Szene aus „Die Tochter des Salzsieders“ in Schwäbisch Hall Foto: Jürgen Weller

„Die Tochter des Salzsieders“ ist die Dramatisierung eines historischen Romans von Ulrike Schweikert. Schweikert bearbeitete den Stoff gemeinsam mit Regisseur Christoph Biermeier und dem Dramaturgen Georg Kister für die Freilichtspiele Schwäbisch Hall: Turbulente Massenszenen, zugespitzte Charaktere, Schwung und Aberwitz.

Schwäbisch Hall - Maria, die unzüchtige Magd, wird zum Pranger geschleift, dort soll sie büßen. Der Pranger ist echt – und Maria hatte an diesem Ort gewiss historische Vorläuferinnen. Bei den Freilichtspielen in Schwäbisch Hall, auf der großen Treppe, die hinauf führt zur Kirche St. Michael, ist der Pranger nun Teil einer Inszenierung: „Die Tochter des Salzsieders“, die Dramatisierung eines historischen Romans von Ulrike Schweikert. Schweikert bearbeitete den Stoff gemeinsam mit Regisseur Christoph Biermeier und dem Dramaturgen Georg Kister für die Bühne: Turbulente Massenszenen, zugespitzte Charaktere, Schwung und Aberwitz überzeugen bei der Reise ins 14. Jahrhundert.

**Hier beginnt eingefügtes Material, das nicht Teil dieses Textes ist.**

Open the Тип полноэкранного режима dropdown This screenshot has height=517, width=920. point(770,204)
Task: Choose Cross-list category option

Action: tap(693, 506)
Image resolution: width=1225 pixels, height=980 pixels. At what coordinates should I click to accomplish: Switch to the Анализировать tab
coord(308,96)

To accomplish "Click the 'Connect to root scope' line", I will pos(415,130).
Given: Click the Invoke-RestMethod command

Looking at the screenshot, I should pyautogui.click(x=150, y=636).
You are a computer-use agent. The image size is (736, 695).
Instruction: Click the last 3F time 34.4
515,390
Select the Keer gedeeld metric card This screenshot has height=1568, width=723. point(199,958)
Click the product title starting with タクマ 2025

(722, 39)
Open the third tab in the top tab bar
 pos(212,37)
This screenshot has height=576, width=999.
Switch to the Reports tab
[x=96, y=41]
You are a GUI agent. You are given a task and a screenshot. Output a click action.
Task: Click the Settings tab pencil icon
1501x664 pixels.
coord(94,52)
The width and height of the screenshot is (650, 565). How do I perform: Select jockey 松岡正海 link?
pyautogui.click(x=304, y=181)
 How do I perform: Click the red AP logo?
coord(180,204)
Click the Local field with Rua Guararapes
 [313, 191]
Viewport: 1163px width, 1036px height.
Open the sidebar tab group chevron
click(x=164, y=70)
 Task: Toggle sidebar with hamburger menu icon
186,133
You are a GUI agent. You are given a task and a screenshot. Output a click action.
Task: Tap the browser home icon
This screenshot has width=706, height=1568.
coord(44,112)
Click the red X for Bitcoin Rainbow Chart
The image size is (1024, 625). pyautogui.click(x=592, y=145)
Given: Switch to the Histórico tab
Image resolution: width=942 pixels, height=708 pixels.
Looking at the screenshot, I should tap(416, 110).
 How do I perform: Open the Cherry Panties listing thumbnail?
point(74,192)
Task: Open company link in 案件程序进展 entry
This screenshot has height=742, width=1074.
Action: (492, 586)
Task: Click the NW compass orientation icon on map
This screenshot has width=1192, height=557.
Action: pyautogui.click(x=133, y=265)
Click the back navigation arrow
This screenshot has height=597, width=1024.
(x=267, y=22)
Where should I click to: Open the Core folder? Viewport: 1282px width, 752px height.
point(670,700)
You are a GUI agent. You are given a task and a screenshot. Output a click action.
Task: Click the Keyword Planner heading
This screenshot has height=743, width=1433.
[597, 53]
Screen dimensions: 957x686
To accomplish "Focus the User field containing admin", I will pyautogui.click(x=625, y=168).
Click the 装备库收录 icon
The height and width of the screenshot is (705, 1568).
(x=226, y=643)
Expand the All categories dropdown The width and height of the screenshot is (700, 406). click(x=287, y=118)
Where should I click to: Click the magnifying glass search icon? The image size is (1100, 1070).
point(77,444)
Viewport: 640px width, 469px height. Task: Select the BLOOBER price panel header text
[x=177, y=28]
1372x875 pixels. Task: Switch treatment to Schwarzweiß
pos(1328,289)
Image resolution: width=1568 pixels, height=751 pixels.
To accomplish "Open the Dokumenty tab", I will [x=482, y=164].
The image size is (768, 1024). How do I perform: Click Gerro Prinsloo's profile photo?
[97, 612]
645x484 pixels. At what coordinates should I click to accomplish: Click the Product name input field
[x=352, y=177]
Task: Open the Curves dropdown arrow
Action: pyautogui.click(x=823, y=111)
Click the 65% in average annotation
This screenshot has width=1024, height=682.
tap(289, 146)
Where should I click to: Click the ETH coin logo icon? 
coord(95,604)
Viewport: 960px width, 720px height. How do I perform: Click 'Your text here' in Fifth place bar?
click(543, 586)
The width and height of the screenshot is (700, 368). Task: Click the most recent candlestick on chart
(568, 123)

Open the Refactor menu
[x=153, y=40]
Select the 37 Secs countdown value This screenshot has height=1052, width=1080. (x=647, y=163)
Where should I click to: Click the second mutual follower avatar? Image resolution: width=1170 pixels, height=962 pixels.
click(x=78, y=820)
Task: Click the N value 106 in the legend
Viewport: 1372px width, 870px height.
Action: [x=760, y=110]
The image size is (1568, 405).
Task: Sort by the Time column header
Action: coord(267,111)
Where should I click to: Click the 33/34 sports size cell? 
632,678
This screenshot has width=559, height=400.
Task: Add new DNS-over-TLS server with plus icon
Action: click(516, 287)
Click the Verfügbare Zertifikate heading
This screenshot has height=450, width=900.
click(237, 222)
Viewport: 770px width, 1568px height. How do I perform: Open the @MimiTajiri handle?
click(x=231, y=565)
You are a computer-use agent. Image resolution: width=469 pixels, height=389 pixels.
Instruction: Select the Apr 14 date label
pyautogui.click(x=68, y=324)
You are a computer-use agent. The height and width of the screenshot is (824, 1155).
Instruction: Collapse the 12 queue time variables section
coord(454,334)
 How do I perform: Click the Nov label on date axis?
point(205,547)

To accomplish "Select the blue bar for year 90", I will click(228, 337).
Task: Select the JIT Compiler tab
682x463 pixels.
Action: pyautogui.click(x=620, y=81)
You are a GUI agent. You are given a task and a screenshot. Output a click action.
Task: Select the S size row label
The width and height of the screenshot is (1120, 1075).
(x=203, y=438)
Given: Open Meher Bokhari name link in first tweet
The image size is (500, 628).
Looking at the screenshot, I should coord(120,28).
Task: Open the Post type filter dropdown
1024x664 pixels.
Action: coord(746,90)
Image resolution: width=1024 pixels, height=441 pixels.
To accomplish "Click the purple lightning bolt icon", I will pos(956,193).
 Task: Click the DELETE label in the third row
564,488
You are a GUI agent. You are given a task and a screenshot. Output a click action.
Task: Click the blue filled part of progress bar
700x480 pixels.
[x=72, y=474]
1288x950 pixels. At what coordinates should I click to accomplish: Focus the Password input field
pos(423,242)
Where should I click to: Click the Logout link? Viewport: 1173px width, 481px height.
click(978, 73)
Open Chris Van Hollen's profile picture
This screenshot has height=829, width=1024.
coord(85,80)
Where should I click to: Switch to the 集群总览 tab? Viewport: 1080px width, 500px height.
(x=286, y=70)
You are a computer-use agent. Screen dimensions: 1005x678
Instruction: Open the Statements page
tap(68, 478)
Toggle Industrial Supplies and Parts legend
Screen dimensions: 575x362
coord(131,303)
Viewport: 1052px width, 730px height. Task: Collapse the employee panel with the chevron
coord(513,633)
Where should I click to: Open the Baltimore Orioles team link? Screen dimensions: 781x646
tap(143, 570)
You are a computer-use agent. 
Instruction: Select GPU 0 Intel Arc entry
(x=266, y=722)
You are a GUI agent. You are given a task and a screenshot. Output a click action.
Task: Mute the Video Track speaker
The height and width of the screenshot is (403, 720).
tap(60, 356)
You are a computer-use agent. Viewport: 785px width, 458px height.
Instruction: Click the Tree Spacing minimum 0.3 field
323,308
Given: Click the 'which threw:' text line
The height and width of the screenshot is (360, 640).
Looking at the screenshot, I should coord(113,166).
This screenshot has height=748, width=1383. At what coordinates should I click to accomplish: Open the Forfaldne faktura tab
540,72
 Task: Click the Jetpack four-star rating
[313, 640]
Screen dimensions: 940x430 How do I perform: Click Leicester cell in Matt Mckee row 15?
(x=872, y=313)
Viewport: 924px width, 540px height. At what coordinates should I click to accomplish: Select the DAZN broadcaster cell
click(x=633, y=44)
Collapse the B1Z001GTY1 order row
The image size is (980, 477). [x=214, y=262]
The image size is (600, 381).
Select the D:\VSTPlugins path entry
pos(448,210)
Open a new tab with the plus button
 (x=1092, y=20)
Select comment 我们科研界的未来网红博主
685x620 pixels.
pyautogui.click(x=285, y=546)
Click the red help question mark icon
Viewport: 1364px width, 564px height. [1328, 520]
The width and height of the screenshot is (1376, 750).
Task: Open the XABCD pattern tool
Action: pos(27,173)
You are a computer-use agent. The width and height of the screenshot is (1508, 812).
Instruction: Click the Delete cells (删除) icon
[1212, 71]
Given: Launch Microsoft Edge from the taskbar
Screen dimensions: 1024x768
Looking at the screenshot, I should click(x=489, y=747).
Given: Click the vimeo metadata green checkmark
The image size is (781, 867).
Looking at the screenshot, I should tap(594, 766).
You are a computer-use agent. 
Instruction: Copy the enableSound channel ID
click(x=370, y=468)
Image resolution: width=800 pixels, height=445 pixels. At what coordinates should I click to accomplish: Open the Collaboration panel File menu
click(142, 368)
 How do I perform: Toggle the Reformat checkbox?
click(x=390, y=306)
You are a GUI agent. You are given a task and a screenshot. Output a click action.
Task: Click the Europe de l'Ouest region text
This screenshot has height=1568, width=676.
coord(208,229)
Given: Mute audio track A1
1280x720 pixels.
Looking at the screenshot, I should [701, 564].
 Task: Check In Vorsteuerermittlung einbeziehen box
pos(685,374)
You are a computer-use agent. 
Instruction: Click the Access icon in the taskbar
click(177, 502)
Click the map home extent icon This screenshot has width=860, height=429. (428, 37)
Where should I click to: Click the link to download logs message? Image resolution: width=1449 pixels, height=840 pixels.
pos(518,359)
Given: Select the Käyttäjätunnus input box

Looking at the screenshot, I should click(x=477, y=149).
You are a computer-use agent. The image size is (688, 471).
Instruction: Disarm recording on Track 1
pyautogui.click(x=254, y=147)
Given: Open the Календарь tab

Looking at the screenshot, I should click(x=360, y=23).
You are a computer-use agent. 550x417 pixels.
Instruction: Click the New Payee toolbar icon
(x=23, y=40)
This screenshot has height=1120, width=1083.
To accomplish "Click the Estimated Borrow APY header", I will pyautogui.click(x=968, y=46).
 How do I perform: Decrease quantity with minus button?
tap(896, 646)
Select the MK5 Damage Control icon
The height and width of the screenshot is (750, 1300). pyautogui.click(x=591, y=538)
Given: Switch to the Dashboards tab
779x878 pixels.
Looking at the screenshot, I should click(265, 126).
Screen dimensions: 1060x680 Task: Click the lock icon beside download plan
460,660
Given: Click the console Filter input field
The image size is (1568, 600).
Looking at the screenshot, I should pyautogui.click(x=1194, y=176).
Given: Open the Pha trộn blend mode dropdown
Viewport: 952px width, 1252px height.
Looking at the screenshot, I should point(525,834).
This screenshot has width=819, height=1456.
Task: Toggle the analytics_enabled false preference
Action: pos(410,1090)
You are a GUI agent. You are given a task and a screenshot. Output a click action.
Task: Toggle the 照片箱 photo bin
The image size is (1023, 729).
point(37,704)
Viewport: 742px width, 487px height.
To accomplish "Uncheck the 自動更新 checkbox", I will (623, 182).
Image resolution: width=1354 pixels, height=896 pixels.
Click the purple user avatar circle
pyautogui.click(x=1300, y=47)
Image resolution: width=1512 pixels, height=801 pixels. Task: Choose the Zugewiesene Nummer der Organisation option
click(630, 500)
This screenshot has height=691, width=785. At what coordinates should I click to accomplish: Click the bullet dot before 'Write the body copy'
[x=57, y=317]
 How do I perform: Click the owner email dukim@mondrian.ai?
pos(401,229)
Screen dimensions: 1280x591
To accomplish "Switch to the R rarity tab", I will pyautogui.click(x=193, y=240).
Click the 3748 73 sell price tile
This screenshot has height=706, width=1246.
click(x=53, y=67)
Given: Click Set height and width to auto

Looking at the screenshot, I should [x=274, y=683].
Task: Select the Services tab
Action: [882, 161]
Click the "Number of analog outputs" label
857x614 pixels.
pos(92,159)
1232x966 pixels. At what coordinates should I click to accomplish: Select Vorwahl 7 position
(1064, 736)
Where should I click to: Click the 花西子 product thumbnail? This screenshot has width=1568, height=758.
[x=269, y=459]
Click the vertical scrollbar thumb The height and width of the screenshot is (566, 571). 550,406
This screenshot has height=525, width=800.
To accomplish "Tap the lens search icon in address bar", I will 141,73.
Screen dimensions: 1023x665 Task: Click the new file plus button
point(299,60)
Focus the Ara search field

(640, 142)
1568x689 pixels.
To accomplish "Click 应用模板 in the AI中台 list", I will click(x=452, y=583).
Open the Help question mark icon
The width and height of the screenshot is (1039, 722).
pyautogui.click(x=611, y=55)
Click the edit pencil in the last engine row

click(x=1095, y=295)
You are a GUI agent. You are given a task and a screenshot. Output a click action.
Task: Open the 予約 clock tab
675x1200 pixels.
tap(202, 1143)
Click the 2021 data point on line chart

Anne Katharina Vogelmann heißt die Heldin, eine junge Frau aus gutem Hause, die viel zu neugierig und selbstbewusst ist für eine mittelalterliche Kleinstadt. Jennifer Krannich spielt sie sympathisch, frech und aufgeweckt. Ein Kind wurde getötet, ein alter Mann, eine Frau. Zuletzt wird Katharina selbst als Mörderin verdächtigt, das Todesurteil soll vollstreckt werden – aber es gelingt ihr doch, die Ränke aufzudecken.

Die Treppe vor der Kirche ist eine Herausforderung für die Künstler. Regisseur Christoph Biermeier schöpft ihre Möglichkeiten voll aus. Um das Kernensemble herum schwirren Kinder, Bürger der Stadt: Dutzende von Statisten spielen mittelalterliches Leben. Claudia Rüll Calame-Rosset stattete sie mit einer prunkvollen Vielfalt an Kostümen und Frisuren aus. Ein Nonnenchor singt und führt angeseilte Sünder spazieren, Spielmannszüge lärmen, Verfolgungsjagden ziehen ihre Bahn, Betrunkene stolpern die Treppe hinauf. Grandios jene Szene, in der die Haller Gesellschaft zu Seiten der Kirche ein Dampfbad nimmt: Ein Bürger hüpft mit Badetuch am heiligen Portal vorbei.

Die Krimihandlung entfaltet sich in diesem fulminant-ironischen Sittenbild erst spät – die tragenden Figuren stehen bis dahin lange schon lebhaft vor dem Publikum. Rafael Banasik ist Katharinas Bruder Ulrich, ein hilfloses Raubein mit kratziger Stimme; Christian Sunkel gibt den Schwäbisch Haller Schultheiß und den windigen Geschäftsmann Rudolf Senft. Seine Cousine Afra wird schön grell dargestellt von Sandra Mitsch; Christoph Schüchner als Landknecht Rugger ist äußerst markant. „Er hat die Mauern von Hall hinter sich gelassen und ist in die weite Welt hinaus gezogen“, schmachtet Afra ihn hingerissen an. Das Verzweifeln an kleinstädtischer Enge zieht sich als versteckte, aber pikante Spitze durch das Stück: „Nichts wie raus aus dieser Stadt!“ – das ist der letzte Ausruf Katharinas, dann beginnt der Applaus.

Weitere Aufführungen: 5., 7.-11. Juli, jeweils 20.30 Uhr.